---- Exercise material

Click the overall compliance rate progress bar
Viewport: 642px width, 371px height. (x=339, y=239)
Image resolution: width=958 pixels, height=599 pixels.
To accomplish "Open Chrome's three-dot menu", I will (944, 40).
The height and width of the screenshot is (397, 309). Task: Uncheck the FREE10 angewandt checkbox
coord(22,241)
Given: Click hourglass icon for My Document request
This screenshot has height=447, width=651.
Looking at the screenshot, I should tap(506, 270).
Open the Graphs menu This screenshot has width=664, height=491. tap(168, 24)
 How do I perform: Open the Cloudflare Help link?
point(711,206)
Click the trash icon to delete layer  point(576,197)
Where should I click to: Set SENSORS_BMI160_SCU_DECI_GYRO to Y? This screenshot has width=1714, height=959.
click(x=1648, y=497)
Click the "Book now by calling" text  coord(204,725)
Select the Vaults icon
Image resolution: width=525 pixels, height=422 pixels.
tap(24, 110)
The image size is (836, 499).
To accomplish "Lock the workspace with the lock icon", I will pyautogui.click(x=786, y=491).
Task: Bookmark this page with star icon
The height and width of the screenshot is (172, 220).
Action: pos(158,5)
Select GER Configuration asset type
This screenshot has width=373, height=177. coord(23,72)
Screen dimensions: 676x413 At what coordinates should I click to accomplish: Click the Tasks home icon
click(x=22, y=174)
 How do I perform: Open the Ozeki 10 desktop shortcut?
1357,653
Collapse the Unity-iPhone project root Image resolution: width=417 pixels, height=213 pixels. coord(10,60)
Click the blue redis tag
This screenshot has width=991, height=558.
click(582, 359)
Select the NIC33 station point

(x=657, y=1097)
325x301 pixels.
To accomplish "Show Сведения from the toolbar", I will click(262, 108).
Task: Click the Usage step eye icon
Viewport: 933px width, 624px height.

--------

**Set problem**
Format every line above as a Markdown table with the columns Row and Line text, numbering the rows and omitting blank lines.

**Answer for the task**
| Row | Line text |
|---|---|
| 1 | Click the overall compliance rate progress bar |
| 2 | Viewport: 642px width, 371px height. (x=339, y=239) |
| 3 | Image resolution: width=958 pixels, height=599 pixels. |
| 4 | To accomplish "Open Chrome's three-dot menu", I will (944, 40). |
| 5 | The height and width of the screenshot is (397, 309). Task: Uncheck the FREE10 angewandt checkbox |
| 6 | coord(22,241) |
| 7 | Given: Click hourglass icon for My Document request |
| 8 | This screenshot has height=447, width=651. |
| 9 | Looking at the screenshot, I should tap(506, 270). |
| 10 | Open the Graphs menu This screenshot has width=664, height=491. tap(168, 24) |
| 11 |  How do I perform: Open the Cloudflare Help link? |
| 12 | point(711,206) |
| 13 | Click the trash icon to delete layer  point(576,197) |
| 14 | Where should I click to: Set SENSORS_BMI160_SCU_DECI_GYRO to Y? This screenshot has width=1714, height=959. |
| 15 | click(x=1648, y=497) |
| 16 | Click the "Book now by calling" text  coord(204,725) |
| 17 | Select the Vaults icon |
| 18 | Image resolution: width=525 pixels, height=422 pixels. |
| 19 | tap(24, 110) |
| 20 | The image size is (836, 499). |
| 21 | To accomplish "Lock the workspace with the lock icon", I will pyautogui.click(x=786, y=491). |
| 22 | Task: Bookmark this page with star icon |
| 23 | The height and width of the screenshot is (172, 220). |
| 24 | Action: pos(158,5) |
| 25 | Select GER Configuration asset type |
| 26 | This screenshot has width=373, height=177. coord(23,72) |
| 27 | Screen dimensions: 676x413 At what coordinates should I click to accomplish: Click the Tasks home icon |
| 28 | click(x=22, y=174) |
| 29 |  How do I perform: Open the Ozeki 10 desktop shortcut? |
| 30 | 1357,653 |
| 31 | Collapse the Unity-iPhone project root Image resolution: width=417 pixels, height=213 pixels. coord(10,60) |
| 32 | Click the blue redis tag |
| 33 | This screenshot has width=991, height=558. |
| 34 | click(582, 359) |
| 35 | Select the NIC33 station point |
| 36 | (x=657, y=1097) |
| 37 | 325x301 pixels. |
| 38 | To accomplish "Show Сведения from the toolbar", I will click(262, 108). |
| 39 | Task: Click the Usage step eye icon |
| 40 | Viewport: 933px width, 624px height. |